Mamuju, Penasulbar.co.id – Menteri Koordinator Bidang Kemaritiman dan Investasi Luhut Binsar Pandjaitan menyebutkan bahwa Pemerintah akan memberlakukan vaksin booster sebagai syarat mobilitas masyarakat, dari udara, darat, hingga laut. Syarat ini akan mulai diterapkan maksimal dua minggu mendatang.
Menyikapi hal itu, Ka Binda Sulbar Sudadi mengatakan bahwa rencana penerapan kebijakan tersebut perlu mendapat dukungan dari semua pihak.
“Kami tentunya turut mendukung kabijakan Pemerintah pusat, salah satunya dengan terus mengakselerasi vaksinasi booster,” ujar Sudadi, Rabu (6/7/2022).
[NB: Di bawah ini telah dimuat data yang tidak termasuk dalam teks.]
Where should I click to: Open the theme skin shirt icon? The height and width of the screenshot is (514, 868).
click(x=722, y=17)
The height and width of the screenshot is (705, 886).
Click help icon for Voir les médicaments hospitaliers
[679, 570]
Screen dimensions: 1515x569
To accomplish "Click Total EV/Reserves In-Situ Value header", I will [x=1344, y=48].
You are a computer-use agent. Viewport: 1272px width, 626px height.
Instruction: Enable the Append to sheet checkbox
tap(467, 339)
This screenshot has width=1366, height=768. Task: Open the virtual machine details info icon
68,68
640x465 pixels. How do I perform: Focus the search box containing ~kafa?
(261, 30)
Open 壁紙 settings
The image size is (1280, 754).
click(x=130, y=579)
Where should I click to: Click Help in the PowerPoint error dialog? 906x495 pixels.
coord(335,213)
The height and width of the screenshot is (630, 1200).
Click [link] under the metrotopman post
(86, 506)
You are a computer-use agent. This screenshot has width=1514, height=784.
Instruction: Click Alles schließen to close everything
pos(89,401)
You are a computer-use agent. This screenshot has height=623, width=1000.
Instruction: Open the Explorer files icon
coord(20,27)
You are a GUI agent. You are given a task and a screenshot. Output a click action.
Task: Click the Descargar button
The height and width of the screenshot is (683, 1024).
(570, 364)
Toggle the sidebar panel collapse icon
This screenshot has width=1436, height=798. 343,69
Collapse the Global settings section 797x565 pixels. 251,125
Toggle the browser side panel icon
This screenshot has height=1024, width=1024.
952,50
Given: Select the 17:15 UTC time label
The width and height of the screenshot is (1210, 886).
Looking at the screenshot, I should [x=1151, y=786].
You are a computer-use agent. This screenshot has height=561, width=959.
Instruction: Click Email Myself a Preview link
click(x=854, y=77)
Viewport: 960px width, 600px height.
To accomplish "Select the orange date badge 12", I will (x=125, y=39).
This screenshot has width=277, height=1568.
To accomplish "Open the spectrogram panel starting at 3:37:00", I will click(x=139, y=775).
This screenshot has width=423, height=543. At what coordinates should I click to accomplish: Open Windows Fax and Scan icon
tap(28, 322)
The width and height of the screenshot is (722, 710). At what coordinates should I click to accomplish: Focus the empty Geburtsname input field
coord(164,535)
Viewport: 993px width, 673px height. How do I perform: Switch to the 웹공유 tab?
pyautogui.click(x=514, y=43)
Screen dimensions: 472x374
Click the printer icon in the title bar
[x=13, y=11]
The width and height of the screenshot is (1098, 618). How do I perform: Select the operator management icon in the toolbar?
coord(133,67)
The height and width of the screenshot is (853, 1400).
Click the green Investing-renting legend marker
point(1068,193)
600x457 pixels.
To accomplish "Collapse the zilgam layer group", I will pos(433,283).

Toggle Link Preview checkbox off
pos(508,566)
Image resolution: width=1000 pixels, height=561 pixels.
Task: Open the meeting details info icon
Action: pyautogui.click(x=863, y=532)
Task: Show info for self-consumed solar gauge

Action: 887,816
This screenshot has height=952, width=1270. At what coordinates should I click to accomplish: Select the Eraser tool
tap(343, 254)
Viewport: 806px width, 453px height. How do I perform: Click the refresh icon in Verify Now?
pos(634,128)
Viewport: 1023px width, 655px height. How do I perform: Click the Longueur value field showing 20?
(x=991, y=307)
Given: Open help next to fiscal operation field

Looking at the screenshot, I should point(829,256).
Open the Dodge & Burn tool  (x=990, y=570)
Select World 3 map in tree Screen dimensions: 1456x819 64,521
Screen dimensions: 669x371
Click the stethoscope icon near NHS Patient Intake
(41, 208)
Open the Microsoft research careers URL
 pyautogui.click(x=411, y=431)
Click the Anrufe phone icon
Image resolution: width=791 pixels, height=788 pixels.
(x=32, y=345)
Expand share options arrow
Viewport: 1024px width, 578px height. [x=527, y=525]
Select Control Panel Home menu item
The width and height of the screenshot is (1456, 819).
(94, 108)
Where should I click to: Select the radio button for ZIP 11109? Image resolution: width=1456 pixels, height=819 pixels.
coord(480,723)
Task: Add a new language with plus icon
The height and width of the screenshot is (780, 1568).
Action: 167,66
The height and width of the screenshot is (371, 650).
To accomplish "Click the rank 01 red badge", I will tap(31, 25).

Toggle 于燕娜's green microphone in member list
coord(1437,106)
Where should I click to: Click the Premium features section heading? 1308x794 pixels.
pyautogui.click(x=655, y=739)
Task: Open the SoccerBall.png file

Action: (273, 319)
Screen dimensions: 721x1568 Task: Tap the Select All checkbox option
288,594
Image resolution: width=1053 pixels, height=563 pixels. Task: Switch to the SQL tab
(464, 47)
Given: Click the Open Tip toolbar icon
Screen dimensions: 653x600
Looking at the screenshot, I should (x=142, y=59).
Menurutnya, penerapan kebijakan baru itu dilatarbelakangi oleh capaian vaksinasi booster di beberapa daerah yang masih rendah, termasuk di Sulbar. Data Dinas Kesehatan Sulbar mencatat, capaian dosis ketiga atau booster di Sulbar per-6 Juli 2022 masih 9,31% dari total sasaran sebanyak 1.250.708 jiwa.
“Ini perlu kita atensi bersama dengan terus menggelar vaksinasi secara rutin. Semoga seluruh stakeholder juga turut membantu mensukseskan vaksinasi,” imbuhnya.
Vaksinasi yang digelar oleh Binda Sulbar selama ini dilakukan serentak di empat kabupaten, yakni di Mamuju, Majene, Polewali Mandar dan Pasangkayu dengan target seribu dosis per-hari.